One cup of chopped, raw celery (about 101g) has 16 calories, 0.7g protein,0.2g of fat, 3g of carbohydrates, 1.6g fiber, and 1.4g sugar. Celery is a good source of vitamin K.

Selection

Celery is widely available at most grocery stores and fruit and vegetable markets.

When choosing celery, look for compact bunches that have stiff stalks with pale or bright green leaves. Avoid celery whose stalks are splayed out and bendy, or whose leaves are yellowed or spotted. The bottom end of the bunch should look white and clean; check here for signs of mold and if detected, pass these bunches over.

Storage

Celery can be stored in the fridge, either wrapped tightly in a plastic bag, or, in order to maintain maximum crunchiness, using this method: Slice off the bottom inch of the celery bunch, and submerge this sliced end into a bowl or mug of water and place in the fridge. This method may also be used as a way of reviving slightly tired or wilted celery. Using either the wrapped bag or the submerged-in-water method will keep celery fresh in the fridge for five to seven days.

It is not recommended that raw celery be frozen, as the texture will change drastically when thawed. If you want to freeze celery, cook it first, and then keep frozen for up to six months in an airtight container.

Preparation

Celery need only be washed and sliced before eating.

To do this, it is easiest first to chop off the bottom inch of the bunch, and also the top inch if it shows any signs of browning or dryness. Separate the stalks and wash them one by one under cool water, loosening any dirt (which will collect primarily at the bottom) with your fingers. Once they are clean, cut the stalks in desired shapes and eat plain, or dipped into something yummy, or chopped fine into salads, soups, or other cooked dishes.


Celery root, also known as celeriac, is a root vegetable harvested in the late fall. It has a mild, celery-like flavor with a starchy, rather potato-like texture.

Identification

Celery root is roughly round, with a knobby, uneven surface. The outside is an uneven brown color and the interior is creamy white.

Nutrition Info

One cup chopped has about 66 calories, 2.3g of protein, 14.4g of carbohydrates, 2.8g of fiber, 2.5g of sugar, and 0.5g of fat.

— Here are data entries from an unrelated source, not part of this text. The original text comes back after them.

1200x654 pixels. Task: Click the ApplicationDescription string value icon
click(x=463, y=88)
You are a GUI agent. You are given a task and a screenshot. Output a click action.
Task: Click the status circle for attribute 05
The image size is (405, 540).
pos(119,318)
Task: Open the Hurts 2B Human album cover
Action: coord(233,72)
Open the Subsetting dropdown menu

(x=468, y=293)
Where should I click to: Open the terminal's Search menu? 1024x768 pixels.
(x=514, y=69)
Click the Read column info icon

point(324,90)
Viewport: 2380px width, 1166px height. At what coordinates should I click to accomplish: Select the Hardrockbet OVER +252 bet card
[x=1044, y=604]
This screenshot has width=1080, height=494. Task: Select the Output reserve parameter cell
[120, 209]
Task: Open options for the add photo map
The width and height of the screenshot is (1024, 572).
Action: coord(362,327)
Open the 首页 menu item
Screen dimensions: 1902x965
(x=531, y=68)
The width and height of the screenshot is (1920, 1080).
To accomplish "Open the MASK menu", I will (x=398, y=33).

Celery root is rich in vitamins K, C, and the B’s. It is also a good source of minerals such as phosphorus, potassium, iron, calcium, and manganese.

Selection

Celery root is at its best in the cooler months of fall, winter, and early spring. It is sometimes sold with the stalks and leaves still attached.

When choosing a celery root at the store, look for one that feels heavy for its size and avoid any that have soft spots. If the stalks are still attached to the root, they should be fresh looking and not dried out, slimy, or wilted.

Storage

Store celery root it in a cool dry place. If you keep it loosely wrapped in a plastic bag in the fridge, it will last several weeks (even longer if it was freshly harvested). If you picked up a celery root with the stalks attached, be sure to snap them off before storing it – the celery root will last longer this way.

Preparation

Celery root needs to be peeled before eating. Peeling it requires a bit of effort. Use a sharp knife to cut away the outer knobby brown exterior in order to reveal the creamy, solid flesh inside.

Once peeled, chop up the celery root. You can eat it raw in a variety of salads or bake it.

Like potatoes, celery root will start to turn brown after being exposed to air. To prevent this, keep cut celery root in a bowl of cool water or peel it just before use. You can also sprinkle it with lemon juice to prevent some of the browning.